| Problem to work on |
Every line containing the word "will" must be pulled from the records.

| Material for this exercise |
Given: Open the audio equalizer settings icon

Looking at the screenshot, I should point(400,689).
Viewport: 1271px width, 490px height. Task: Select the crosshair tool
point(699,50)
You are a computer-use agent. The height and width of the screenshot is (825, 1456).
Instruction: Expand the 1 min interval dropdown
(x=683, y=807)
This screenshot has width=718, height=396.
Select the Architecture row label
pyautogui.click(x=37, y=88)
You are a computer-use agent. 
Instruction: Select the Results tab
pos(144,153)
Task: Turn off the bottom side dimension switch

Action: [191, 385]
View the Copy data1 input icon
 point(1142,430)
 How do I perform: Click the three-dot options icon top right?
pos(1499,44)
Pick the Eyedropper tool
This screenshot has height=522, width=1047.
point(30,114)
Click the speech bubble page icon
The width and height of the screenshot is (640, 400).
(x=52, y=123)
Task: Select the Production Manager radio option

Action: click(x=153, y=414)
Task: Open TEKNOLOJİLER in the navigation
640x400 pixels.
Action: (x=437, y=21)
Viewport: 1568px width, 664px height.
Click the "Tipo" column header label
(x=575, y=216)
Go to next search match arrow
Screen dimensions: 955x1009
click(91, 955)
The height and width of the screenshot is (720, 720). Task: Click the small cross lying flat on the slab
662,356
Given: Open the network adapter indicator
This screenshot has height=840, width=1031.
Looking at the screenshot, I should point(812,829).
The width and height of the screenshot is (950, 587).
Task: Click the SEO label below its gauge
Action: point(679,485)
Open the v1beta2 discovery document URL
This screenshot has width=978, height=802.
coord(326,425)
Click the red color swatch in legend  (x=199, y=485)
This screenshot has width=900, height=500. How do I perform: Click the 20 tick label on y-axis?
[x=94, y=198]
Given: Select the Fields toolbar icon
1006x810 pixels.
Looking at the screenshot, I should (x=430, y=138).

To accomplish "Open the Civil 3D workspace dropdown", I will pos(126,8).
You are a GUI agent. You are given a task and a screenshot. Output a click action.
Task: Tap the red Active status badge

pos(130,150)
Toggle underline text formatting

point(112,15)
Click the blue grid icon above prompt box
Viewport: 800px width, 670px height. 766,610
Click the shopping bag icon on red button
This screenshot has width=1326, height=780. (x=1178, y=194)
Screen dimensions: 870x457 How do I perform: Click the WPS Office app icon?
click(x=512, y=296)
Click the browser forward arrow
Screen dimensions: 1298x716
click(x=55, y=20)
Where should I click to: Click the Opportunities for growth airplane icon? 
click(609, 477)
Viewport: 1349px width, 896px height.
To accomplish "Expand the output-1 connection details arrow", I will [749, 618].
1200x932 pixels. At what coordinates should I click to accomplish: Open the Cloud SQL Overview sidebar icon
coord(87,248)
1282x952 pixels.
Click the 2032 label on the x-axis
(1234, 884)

| Response area |
To accomplish "Open the Civil 3D workspace dropdown", I will pos(126,8).
To accomplish "Expand the output-1 connection details arrow", I will [749, 618].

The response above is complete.